Pixel coordinate grounding data:
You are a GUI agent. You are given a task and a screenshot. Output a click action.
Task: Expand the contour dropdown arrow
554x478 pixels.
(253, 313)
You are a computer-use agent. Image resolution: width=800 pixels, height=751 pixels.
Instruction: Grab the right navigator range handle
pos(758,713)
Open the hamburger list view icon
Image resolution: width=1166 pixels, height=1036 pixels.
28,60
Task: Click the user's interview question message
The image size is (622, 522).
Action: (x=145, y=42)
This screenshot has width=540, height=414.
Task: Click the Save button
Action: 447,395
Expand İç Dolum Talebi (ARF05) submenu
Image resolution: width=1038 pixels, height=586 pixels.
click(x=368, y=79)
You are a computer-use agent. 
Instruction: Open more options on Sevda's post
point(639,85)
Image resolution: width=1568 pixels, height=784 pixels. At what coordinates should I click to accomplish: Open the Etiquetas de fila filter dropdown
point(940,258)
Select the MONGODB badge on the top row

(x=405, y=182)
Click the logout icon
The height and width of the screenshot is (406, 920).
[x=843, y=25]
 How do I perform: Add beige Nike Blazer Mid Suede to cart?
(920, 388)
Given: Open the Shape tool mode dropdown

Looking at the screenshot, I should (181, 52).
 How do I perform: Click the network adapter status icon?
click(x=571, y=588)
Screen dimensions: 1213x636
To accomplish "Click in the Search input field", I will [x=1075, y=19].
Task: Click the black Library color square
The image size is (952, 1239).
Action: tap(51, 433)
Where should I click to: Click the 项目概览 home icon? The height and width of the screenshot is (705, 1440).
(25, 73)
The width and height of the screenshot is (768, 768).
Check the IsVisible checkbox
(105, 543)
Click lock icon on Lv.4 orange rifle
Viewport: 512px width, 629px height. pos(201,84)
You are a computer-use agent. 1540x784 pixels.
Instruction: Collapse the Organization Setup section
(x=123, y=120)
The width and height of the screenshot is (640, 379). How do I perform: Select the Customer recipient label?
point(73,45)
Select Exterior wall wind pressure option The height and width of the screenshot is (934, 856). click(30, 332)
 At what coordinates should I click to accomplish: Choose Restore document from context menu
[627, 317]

**Task brief:** Search the records above for the string "computer". Report each line that has it.

**Task answer:**
You are a computer-use agent. Image resolution: width=800 pixels, height=751 pixels.
You are a computer-use agent. 
You are a computer-use agent. 1540x784 pixels.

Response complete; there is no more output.